Traffic Monitor changes are backward-compatible, so no impact there. Traffic Ops changes follow the API “version-promise” and so upgrades have no more or less impact than any other breaking API change - if you keep using v2 you won't even notice.

Operations Impact

Operators that use raw API requests will need to be made aware of the changes and their semantic meaning(s) - which should be covered handily by the documentation. Operators using Traffic Portal will need the same information when it is upgraded to use API v3 and provides the new UI for Delivery Service's “Active” property.

Developer Impact

Developers should be largely unaffected except for merge conflicts. Though it's difficult to guess the full scope of what can and will be worked on by anyone.

Alternatives

The one big alternative that was considered was making active=false mean “not routed and not present in Cache Server configuration”. However, this meant losing the “in-between” state that “PRIMED” provides. So when a Delivery Service is taken out of service, it would mean that the very next “queue updates” that was done would remove it from Cache Server configuration even if a Snapshot has not been taken. This results in clients being routed to Cache Servers that cannot serve the content they requested.

By contrast, when setting a Delivery Service to “PRIMED”, clients will no longer be routed for that Delivery Service but even if updates are queued before then clients using Cache Servers for ongoing content delivery will be unaffected by the change. This allows operators to “drain” a Delivery Service for a while before setting it to “INACTIVE” and removing it from Cache Server configuration, thus minimizing client impact.
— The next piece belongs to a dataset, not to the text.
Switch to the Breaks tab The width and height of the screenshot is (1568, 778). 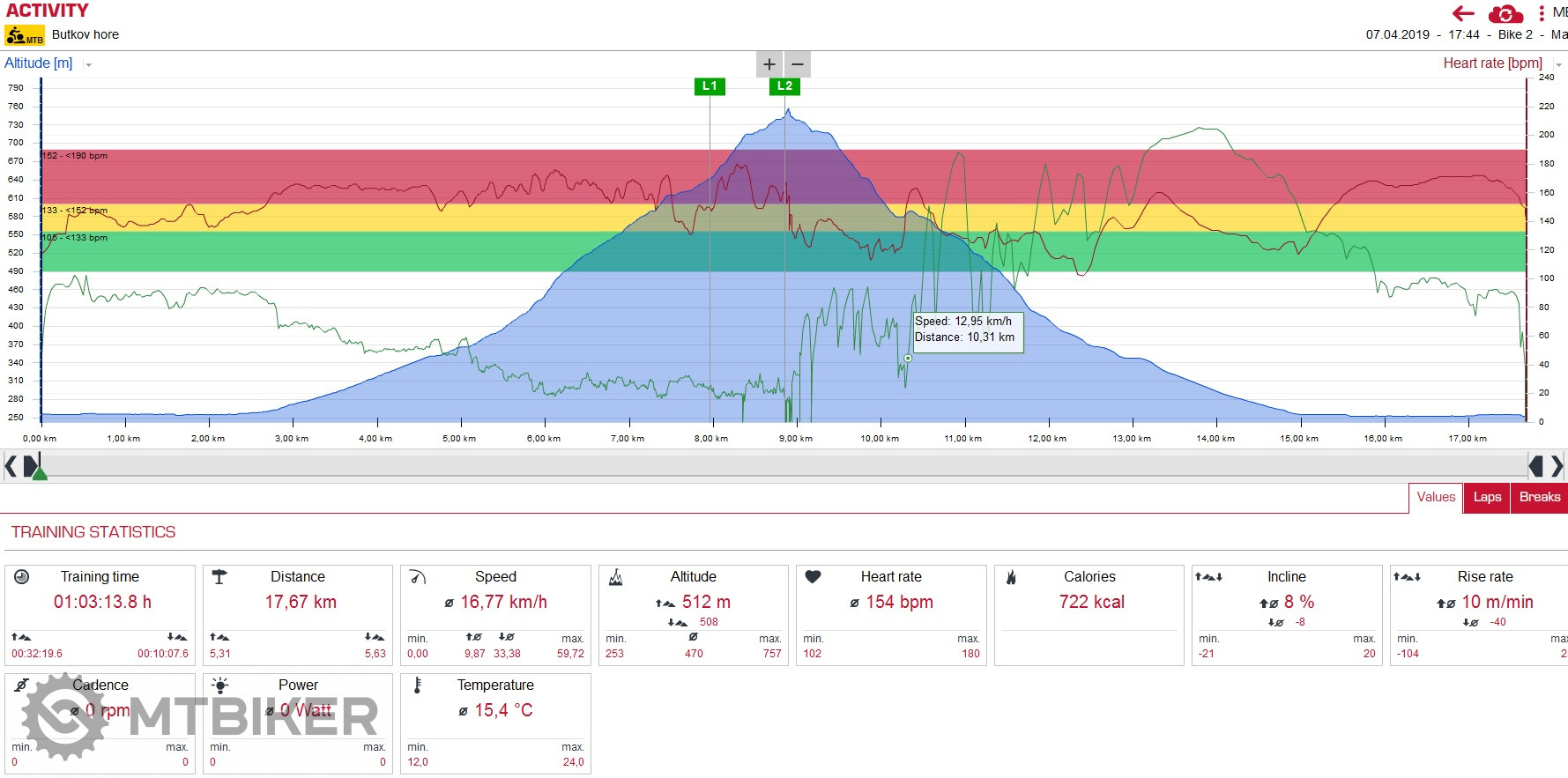click(x=1539, y=498)
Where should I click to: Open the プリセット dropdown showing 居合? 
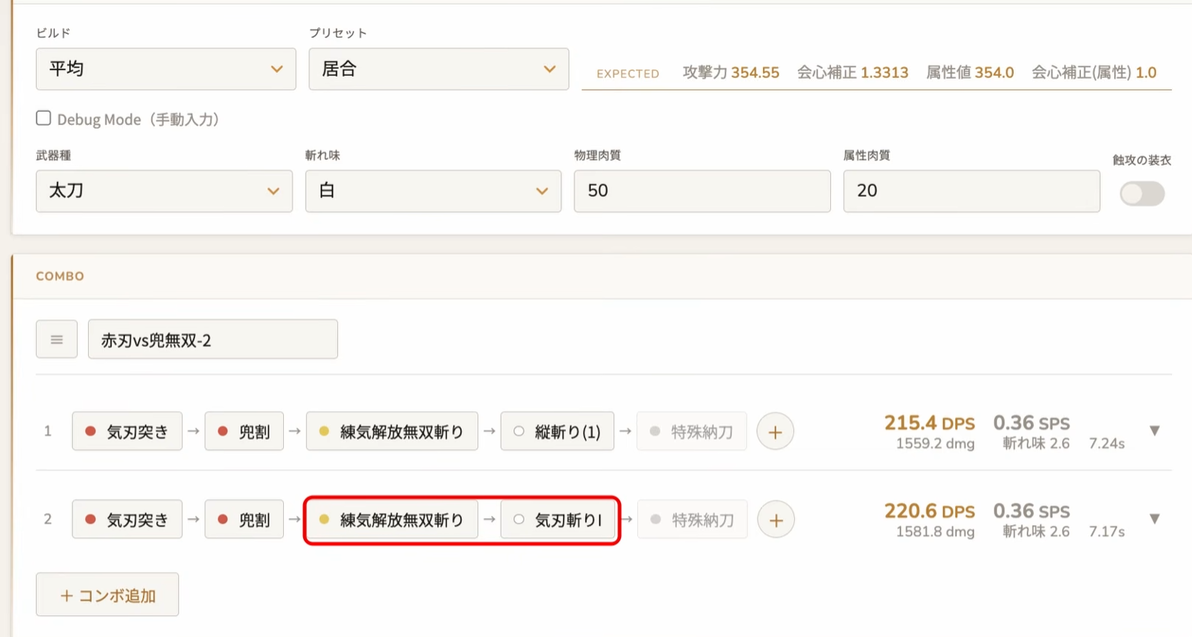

Another that has been brought up is changing the name of the current active field to be active-routed, which would mean that Delivery Service will be routed, and adding another field called active-cached which would mean that the Delivery Service's configuration would be disseminated to the cache servers. Thus the same amount of flexibility could be achieved without making a breaking API change.

The trade-off is that it would allow Delivery Services to be in a state where Traffic Router will direct clients to cache servers which are incapable of properly serving them content.